Today I woke up early, early enough to drink a hot cup of coffee and peanut butter toast, early enough to see the sky still dark, with light blue horizontal streaks, see the yellow and blue lights scattering the valley below, and the quiet shadows cast on the walls around me. A shadow of my apron strap twisting and turning, delicate like a ribbon. The shadow of my hand , my pen on the piece of paper on which I write. Early enough to notice my reflection in the window merging with the outside world creating another dimension, that slowly disappeared as the darkness of dawn turned into the light of morning. My dog resting on the carpet and the babies still asleep in their beds. These are the moments I can stand back, look, observe. The moments before the chaos, before the speed my two year old twins demand. They aren’t really two yet, we have two months to go. Am I trying to hurry time?
Last night on my way to bed I went in the nursery to turn off the lights and I found Jack asleep on the floor. Fiona was cozy in her bed with all her teddies. I scooped Jack up and lay him on his bed with his teddies. I imagined him going and going and going until he just dropped down and fell asleep.
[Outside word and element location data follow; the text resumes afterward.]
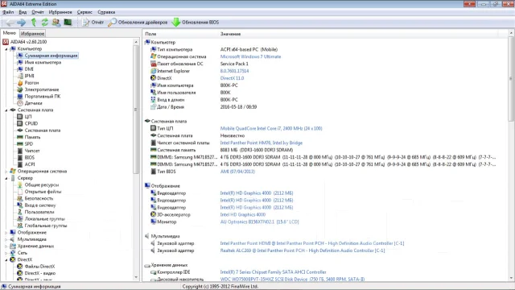Select the SPD item under Системная плата
515x290 pixels.
click(29, 144)
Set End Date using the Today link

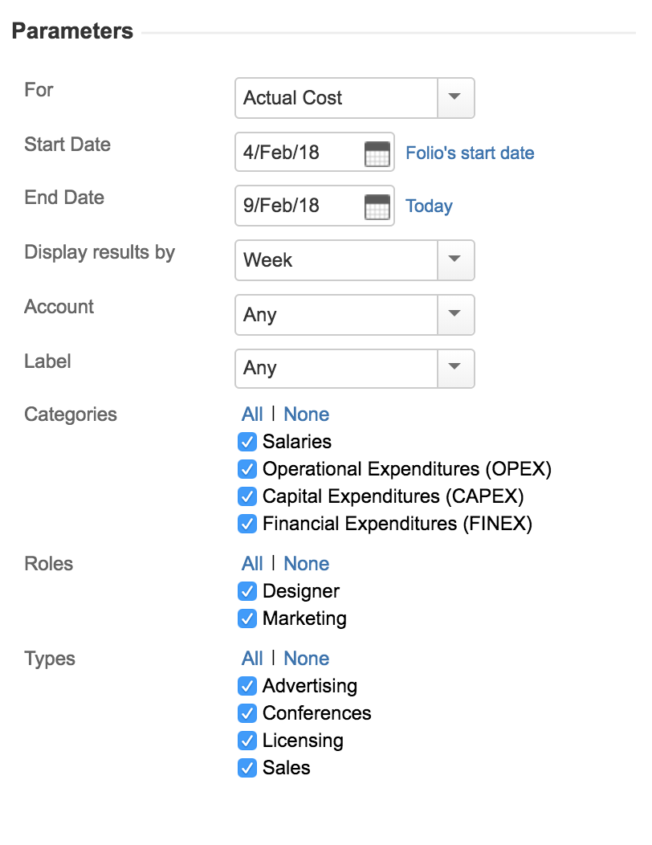click(x=429, y=206)
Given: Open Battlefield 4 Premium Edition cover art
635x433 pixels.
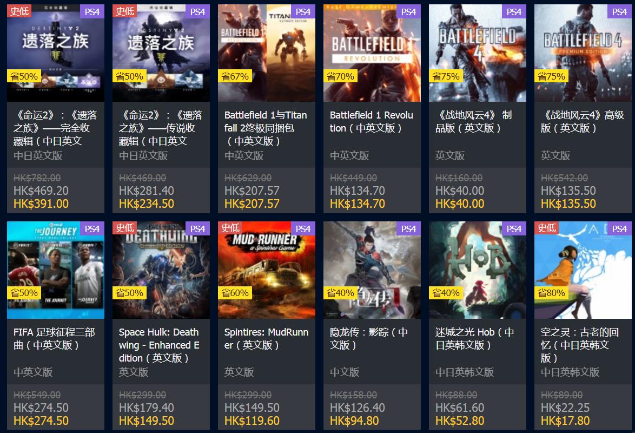Looking at the screenshot, I should click(583, 53).
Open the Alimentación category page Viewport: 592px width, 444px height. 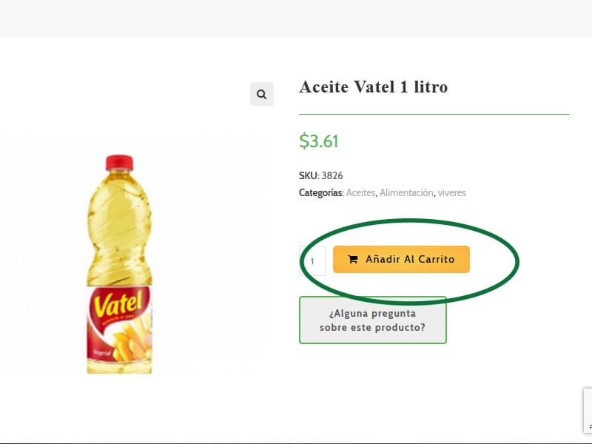[x=406, y=192]
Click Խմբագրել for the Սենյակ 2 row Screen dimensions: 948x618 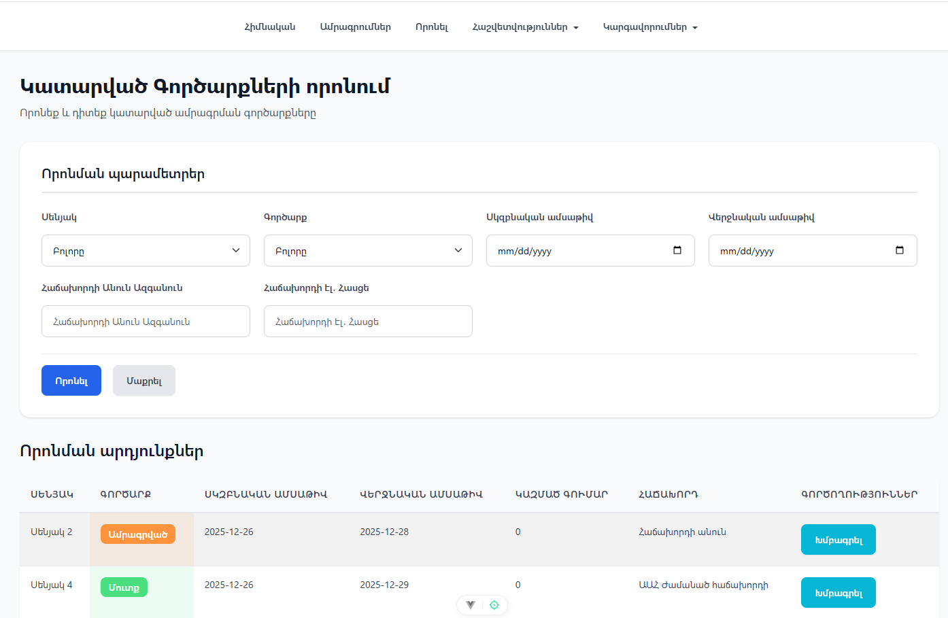(x=838, y=540)
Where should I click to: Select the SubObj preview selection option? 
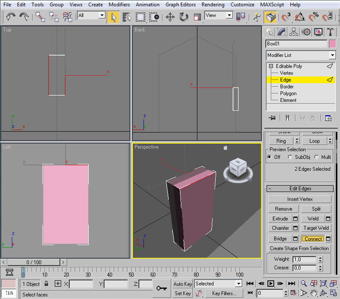(291, 157)
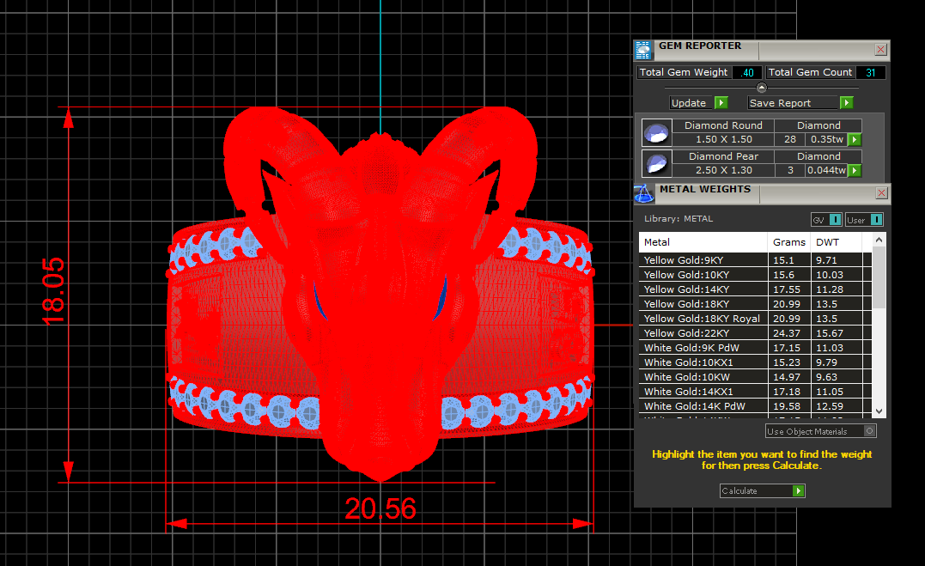Collapse Gem Reporter with the up-arrow handle
Screen dimensions: 925x566
click(x=761, y=88)
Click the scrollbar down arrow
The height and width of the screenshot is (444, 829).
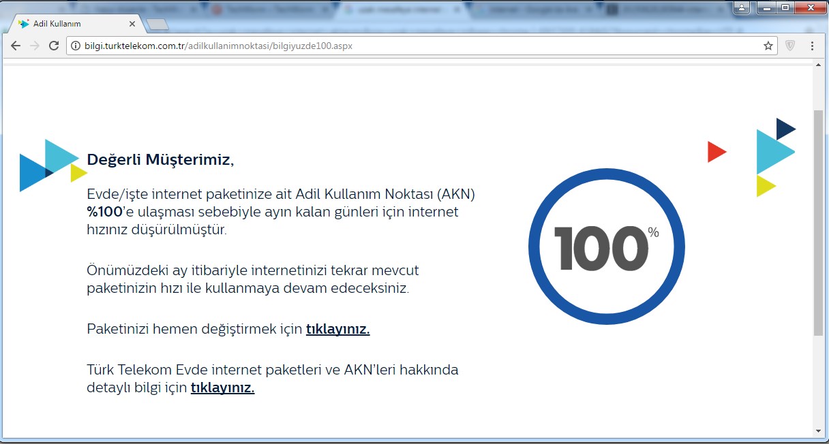[x=819, y=430]
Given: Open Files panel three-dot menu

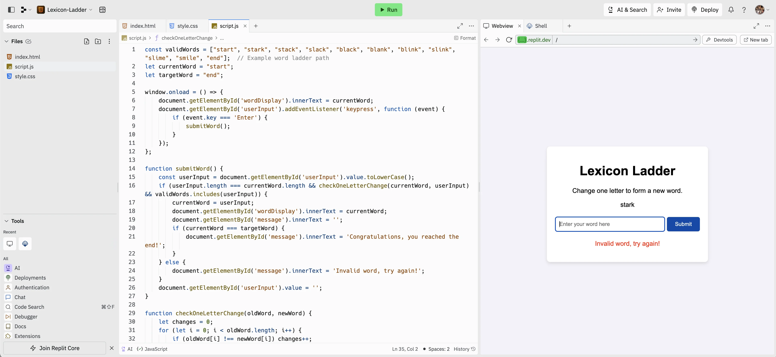Looking at the screenshot, I should point(109,41).
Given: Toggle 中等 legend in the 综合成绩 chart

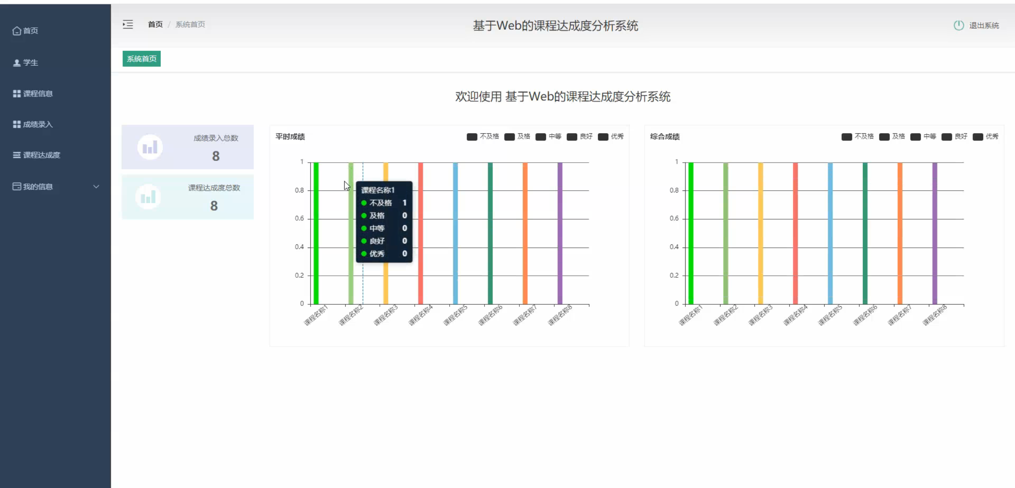Looking at the screenshot, I should pyautogui.click(x=915, y=137).
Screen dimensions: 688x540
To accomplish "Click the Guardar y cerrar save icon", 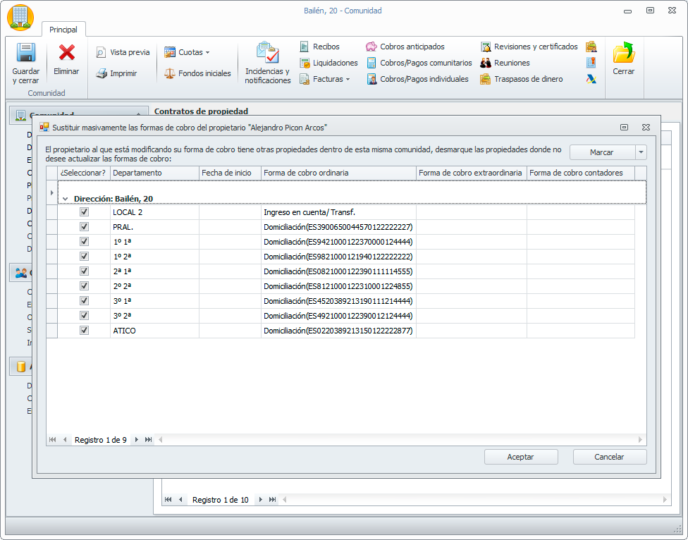I will click(x=26, y=54).
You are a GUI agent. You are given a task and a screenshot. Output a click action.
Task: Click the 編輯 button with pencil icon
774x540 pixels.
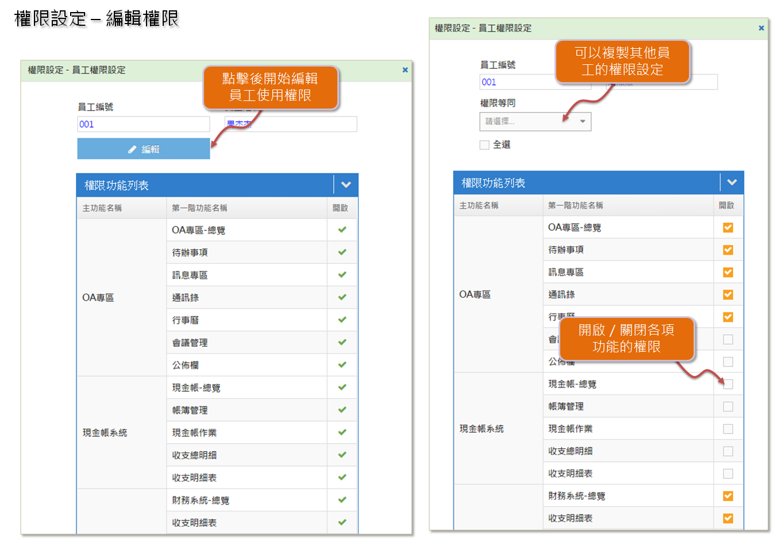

His feet never stop moving. He got a new pair of shoes today, they are spider man sneakers that light up when he walks. He was so proud and happy, he kept walking around looking at the lights flashing. He’s a good kid. They both are.
When I was looking for a pen to write with this morning I came across a 00 Kolinsky red sable paint brush from Utrecht. I can’t remember when I bought it, or what for. It makes tiny little marks, a place I feel uncomfortable going, into tiny little mark making, tiny little pictures. I want to experiment with this tiny little paint brush, maybe make tiny little marks on a big piece of paper. Tiny little moments, my tiny little place on this earth, my tiny little life moving quickly. Maybe making the tiny marks would be good practice for staying present. For being fully aware of each passing second. Sixty seconds in a minute, sixty minutes in an hour, and so on, how many marks would that be? Could that be? Do the tiny little marks make up one big mark? Will it teach me how much time I really do have when I slow down?
I don’t know what I love more, a quiet morning or a quiet afternoon, both are beautiful. Tomorrow is a studio day, I am really looking forward to it. I’ll start work on my DADA drypoints and stitching, but I won’t post any photos of those. They will only be revealed after the show opens in May. When I looked at the picture I made on New Years Day, the one I am posting with this blog I was shocked. It was so moody, but I was feeling very moody that day. But today I feel better.